Scienziati come lo zoologo Robert McNeill Alexander, dell’Università di Leeds, spiegano: “Ci sono molte probabilità che, date le conoscenze che possediamo adesso, gli animali si evolveranno in questo modo. Se vogliamo essere precisi, possiamo dire che gli esemplari che abbiamo immaginato potrebbero essere così”. Potrebbe essere che tra 5 milioni di anni, quando la foresta tropicale sarà diventata una steppa di erba alta a causa del cambiamento climatico, la abiteranno i babookari, scimmie evolute dagli uakari delle foreste amazzoniche, primati capaci di intrecciare cestini e di comunicare con la punta della coda, che spunta nell’erba alta.Tra 100 milioni di anni i rettili se la passeranno bene nel clima caldo e allora i discendenti delle tartarughe di terra saranno alti 7 metri e non avranno più il carapace, perché non dovranno difendersi dai predatori. Tra 200 milioni di anni, dopo l’ultima delle grandi estinzioni di massa, soltanto alcune specie saranno sopravvissute e, ipotizzano gli scienziati, si saranno evolute in forme strane e bizzarre perché libere dalle vecchie regole della competizione e della pressione climatica.
La lenta deriva dei continenti avrà creato un’unica terraferma, chiamata Pangea II, circondata dall’oceano. Tutte i pesci saranno di fatto estinti, e i “nuotatori d’argento” saranno il gruppo che ha preso il sopravvento. Evoluzione di microscopiche larve di granchi, se ne conteranno migliaia di specie, alcune lunghe fino a 4 metri, con corazze da aragosta e zampe flessibili e articolate.

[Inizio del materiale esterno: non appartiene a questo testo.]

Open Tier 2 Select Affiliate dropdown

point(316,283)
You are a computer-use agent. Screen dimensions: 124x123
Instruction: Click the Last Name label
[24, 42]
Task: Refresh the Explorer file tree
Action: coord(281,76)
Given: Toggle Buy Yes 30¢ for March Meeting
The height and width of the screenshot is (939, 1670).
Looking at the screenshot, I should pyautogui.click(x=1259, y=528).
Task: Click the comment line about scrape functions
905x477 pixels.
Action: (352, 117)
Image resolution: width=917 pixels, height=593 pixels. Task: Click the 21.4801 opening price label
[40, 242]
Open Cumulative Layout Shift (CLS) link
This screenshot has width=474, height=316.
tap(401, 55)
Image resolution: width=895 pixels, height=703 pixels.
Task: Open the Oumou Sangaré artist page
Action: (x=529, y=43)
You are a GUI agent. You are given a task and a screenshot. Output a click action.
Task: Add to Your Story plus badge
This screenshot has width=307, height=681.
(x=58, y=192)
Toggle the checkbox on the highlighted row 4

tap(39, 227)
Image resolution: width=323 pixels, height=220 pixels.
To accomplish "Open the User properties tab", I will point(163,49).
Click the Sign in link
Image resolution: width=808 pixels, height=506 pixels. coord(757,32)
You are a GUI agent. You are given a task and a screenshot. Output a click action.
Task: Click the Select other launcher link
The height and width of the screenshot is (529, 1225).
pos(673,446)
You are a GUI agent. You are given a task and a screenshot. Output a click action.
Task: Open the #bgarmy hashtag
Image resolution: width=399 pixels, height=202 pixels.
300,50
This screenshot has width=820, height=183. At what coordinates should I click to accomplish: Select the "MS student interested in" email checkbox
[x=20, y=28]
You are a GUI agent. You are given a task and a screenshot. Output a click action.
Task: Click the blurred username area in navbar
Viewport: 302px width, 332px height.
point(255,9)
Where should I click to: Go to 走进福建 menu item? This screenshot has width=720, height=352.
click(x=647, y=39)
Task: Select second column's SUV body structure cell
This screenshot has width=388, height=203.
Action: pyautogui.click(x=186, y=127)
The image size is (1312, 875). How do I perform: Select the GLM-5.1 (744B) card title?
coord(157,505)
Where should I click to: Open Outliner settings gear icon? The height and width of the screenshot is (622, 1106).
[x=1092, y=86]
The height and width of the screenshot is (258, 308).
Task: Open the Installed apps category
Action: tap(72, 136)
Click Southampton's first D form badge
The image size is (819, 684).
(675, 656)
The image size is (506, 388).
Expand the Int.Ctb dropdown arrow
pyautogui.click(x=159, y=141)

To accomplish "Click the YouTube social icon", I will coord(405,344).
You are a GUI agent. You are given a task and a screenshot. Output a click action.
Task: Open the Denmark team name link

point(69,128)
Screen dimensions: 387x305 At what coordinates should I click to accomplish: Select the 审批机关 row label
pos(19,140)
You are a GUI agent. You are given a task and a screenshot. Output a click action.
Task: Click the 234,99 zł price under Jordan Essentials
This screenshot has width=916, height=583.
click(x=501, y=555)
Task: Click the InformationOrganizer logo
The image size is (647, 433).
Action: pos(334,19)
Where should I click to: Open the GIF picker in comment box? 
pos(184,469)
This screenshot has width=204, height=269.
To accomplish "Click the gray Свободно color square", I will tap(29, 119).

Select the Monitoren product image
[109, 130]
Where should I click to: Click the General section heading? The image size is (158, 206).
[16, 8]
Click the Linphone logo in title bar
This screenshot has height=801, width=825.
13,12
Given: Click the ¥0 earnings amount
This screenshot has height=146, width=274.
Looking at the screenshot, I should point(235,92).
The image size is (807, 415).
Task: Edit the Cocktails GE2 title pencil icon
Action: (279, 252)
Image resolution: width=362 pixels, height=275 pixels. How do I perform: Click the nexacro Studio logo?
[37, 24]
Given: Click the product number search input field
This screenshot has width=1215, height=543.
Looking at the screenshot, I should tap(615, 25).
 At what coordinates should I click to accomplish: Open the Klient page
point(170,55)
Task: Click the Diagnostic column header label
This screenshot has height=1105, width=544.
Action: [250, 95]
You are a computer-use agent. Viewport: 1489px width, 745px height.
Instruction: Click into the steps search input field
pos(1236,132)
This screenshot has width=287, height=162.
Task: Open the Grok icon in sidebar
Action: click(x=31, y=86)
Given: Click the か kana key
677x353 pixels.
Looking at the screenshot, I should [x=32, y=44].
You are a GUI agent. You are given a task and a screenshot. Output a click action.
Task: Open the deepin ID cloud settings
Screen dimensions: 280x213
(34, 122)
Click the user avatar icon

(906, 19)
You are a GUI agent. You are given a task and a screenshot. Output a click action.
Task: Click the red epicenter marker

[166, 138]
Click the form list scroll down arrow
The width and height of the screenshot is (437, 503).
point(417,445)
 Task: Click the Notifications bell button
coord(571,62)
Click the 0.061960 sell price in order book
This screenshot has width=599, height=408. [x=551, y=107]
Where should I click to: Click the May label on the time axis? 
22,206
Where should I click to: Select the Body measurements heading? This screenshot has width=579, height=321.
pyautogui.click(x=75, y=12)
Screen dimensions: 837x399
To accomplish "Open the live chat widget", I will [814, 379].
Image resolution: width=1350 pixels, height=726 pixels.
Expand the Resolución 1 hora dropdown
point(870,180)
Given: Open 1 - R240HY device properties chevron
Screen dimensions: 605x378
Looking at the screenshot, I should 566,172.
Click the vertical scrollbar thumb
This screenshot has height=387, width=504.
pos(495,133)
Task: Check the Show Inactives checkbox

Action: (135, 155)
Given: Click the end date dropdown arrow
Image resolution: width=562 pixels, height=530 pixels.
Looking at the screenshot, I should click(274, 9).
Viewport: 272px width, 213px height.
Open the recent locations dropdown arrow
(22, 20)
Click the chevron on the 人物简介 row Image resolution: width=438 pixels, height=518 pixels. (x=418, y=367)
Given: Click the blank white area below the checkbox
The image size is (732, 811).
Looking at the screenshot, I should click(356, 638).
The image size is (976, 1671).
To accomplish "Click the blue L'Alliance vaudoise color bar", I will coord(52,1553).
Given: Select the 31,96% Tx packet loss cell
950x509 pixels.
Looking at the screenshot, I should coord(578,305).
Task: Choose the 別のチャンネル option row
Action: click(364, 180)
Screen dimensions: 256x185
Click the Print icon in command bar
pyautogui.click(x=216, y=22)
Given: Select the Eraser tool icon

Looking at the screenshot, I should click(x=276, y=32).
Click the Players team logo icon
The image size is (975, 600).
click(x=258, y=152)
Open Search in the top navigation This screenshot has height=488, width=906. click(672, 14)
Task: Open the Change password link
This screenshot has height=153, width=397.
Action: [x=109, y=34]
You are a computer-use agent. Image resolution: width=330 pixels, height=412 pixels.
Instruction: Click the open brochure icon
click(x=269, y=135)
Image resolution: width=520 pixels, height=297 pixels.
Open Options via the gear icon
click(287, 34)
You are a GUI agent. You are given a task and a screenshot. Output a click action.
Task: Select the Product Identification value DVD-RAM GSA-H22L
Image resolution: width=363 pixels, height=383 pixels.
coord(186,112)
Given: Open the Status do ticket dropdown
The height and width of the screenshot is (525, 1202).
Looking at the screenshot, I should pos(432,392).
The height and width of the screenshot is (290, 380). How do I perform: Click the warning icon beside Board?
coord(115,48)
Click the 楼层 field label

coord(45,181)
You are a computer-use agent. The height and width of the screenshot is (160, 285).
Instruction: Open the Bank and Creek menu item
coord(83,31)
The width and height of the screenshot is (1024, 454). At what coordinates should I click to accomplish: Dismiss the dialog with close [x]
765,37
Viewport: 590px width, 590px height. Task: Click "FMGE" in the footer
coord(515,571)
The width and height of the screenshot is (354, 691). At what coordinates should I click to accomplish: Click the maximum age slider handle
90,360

Questo scenario ipotetico e i suoi abitanti sono diventati ora anche un’attrazione nel parco di divertimento di Vienne, vicino a Poitiers, in Francia. Dal 4 aprile, al Futuroscope un safari interattivo porterà i visitatori in sei minuti di viaggio nel futuro, grazie a una tecnologia avanzatissima e la consulenza, ancora una volta, di una squadra scientifica di tutto rispetto. Non ci sarà, tra le specie da incontrare, l’uomo. Ha spiegato l’ideatore di The future is wild, John Adams, che per la specie umana le variabili da tenere in considerazione per l’evoluzione sono molte di più. L’uomo è un soggetto intorno al quale ogni speculazione e previsione crea troppe divergenze.”Abbiamo pensato che potrebbe essere andato via dal pianeta prima che il clima cambiasse tanto da rendergli la vita impossibile”, spiega Adams. Se i ragni grandi come palloni da calcio che potrebbero abitare i deserti, o il polpo che si avventura sulle paludi nate dallo scioglimento dei ghiacci sono spaventosi, ma si guardano con curiosità, l’evoluzione di un uomo, capace di abitare il pianeta che ha contribuito a distruggere, fa troppa paura.